Bariatric surgery has a positive effect on glucose metabolism with reductions in fasting glucose levels and in HbA1c [2]. Our study showed that none of the women developed GDM during pregnancy, but median haemoglobin A1c was significantly higher in the late group than in the early. It is well known that the initial weight loss after bariatric surgery is often followed by some weight gain and thereby an increased risk of insulin resistance. The higher HbA1c in the late group found in our study may indicate that the positive effect of bariatric surgery on blood glucose levels and insulin sensitivity diminishes over time. The rate of caesarean section was high in both groups with a two-time higher frequency than the average rate in Denmark of approximately 21 % [28]. The proportion of women with an elective caesarean section upon maternal request could not explain these high rates. Sheiner et al. have suggested that bariatric surgery is an independent risk factor for caesarean section, even after controlling for confounders such as obesity, previous caesarean section and labour induction [29]. However, they did imply that it might be a result of caregiver bias.

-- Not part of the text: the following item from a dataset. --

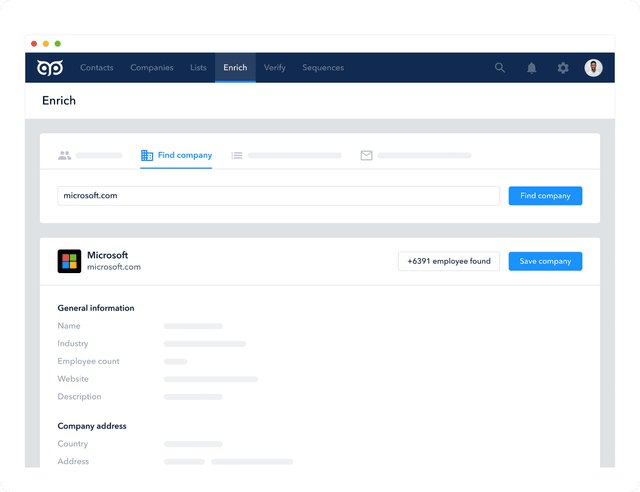Open Sequences in the navigation bar
Screen dimensions: 640x492
pos(323,68)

Limitations of the study are the number of included women, which results in a difficulty in detecting small but clinical relevant differences, and the lack of data on prepregnancy supplementation and nutritional status. In addition, data on haematological and nutritional parameters were not available for all the women, and regular haematological and nutritional screening were first introduced 3 years into the study period. Yet, the majority (three-fourths) of the cohort gave birth after the publication of a national guideline for handling pregnant women with gastric bypass. The strength of our study is that we collected data from medical records, so recall bias was avoided. Also the cohort size exceeds the majority of cohort studies in women with gastric bypass.

Conclusion

The present study has shown that the longer the time between RYGB and pregnancy, the more depleted are the iron stores, resulting in iron deficiency anaemia even with relevant iron supplementation. No other nutritional deficiency was found. The pregnancy outcome was similar in women obtaining pregnancy within the first 18 months after RYGB and later. The fear of increased risk for pregnancy complications during the 18 months may be exaggerated. Yet, we do not know the long-term effect on the outcome, which calls for precautions against pregnancy during the catabolic phase. When following international recommendations for nutritional supplementation in pregnancy after RYGB, the clinician can focus on haemoglobin and iron status. Focused care can have an important impact on compliance.